Depressive disorders can manifest in many ways. While major depression may be the first thought to come to mind when thinking about depressive disorders, it also includes:
- Disruptive mood dysregulation disorder
- Persistent depressive disorder
- Premenstrual dysphoric disorder
- Substance-induced depressive disorder
- Depressive disorder due to another medical condition
- Unspecified depressive disorder
Depressive disorders have a few factors in common, including persistent feelings of sadness, irritability, and loss of normal function. What often differs between these disorders is the length, severity, and cause of the illness.

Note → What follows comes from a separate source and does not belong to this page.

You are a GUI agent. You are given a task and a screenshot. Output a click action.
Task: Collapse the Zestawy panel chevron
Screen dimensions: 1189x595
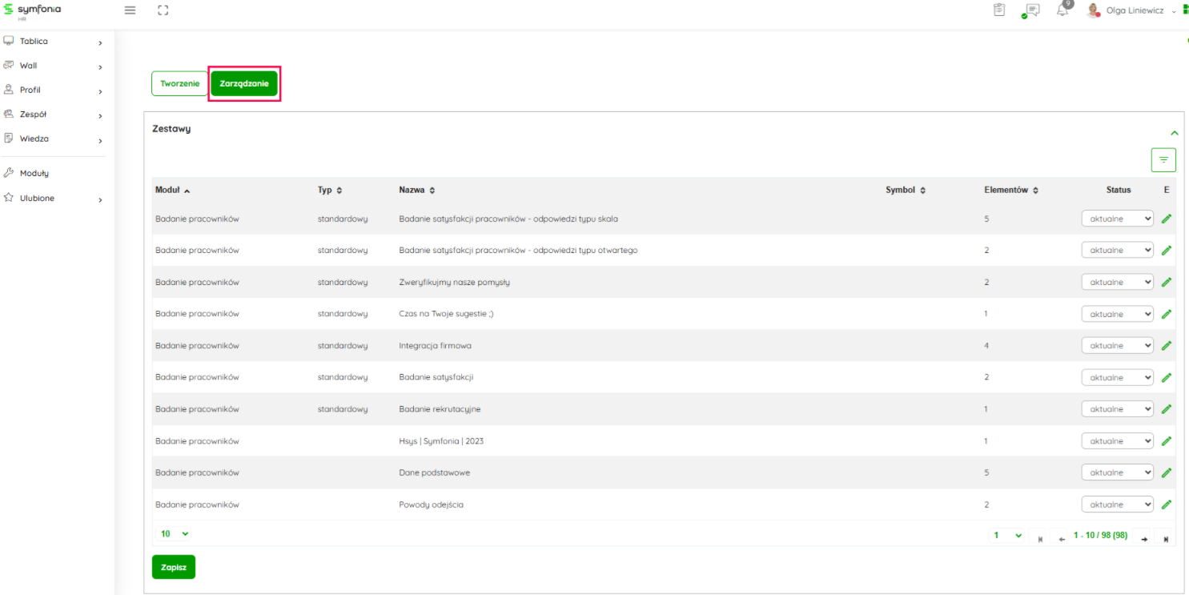click(1175, 133)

In general, depressive disorders negatively affect an individual’s mental, physical, and emotional health. Family, friend, and work relationships can also be put under significant stress when a person is suffering from a depressive disorder. Trying to cope with the mental and physical symptoms of depression as well as the side effects it can have on a person’s life can leave one feeling helpless and alone.
What are Common Symptoms?
While symptoms may change depending on the person and the severity of the illness, commonly experienced symptoms include
- Depressed mood
- Loss of interest
- Significant weight loss or gain
- Loss of energy or fatigue
- Feelings of worthlessness or excessive guilt
- Decreased ability to think clearly
- Thoughts of death or suicide
What Causes Depression?
It is impossible to pinpoint one specific cause of depression because it is a complex illness. However, research has found that there are certain risk factors that make a person more likely to develop depression. These risk factors include:
- Negative affectivity
- People who are typically in a negative mood are more likely to develop depression when facing stressful life experiences
- Adverse childhood experiences
- Stressful life events
- People with a family history of depression are 2-4 times more likely to develop depression
- Presence of other mental health and medical disorders
How is it Treated?
Treatment is possible.
Many people with depression benefit from both medication assisted treatment and therapeutic services. Some of the most used effective therapy styles include cognitive behavioral therapy and psychotherapy.
Cognitive behavioral therapy aims to replace harmful thoughts, feelings, and behaviors with more positive ones to develop healthy coping mechanisms.
Psychotherapy, or talk therapy, focuses primarily on personal interactions between a patient and their psychologist for healing and coping purposes.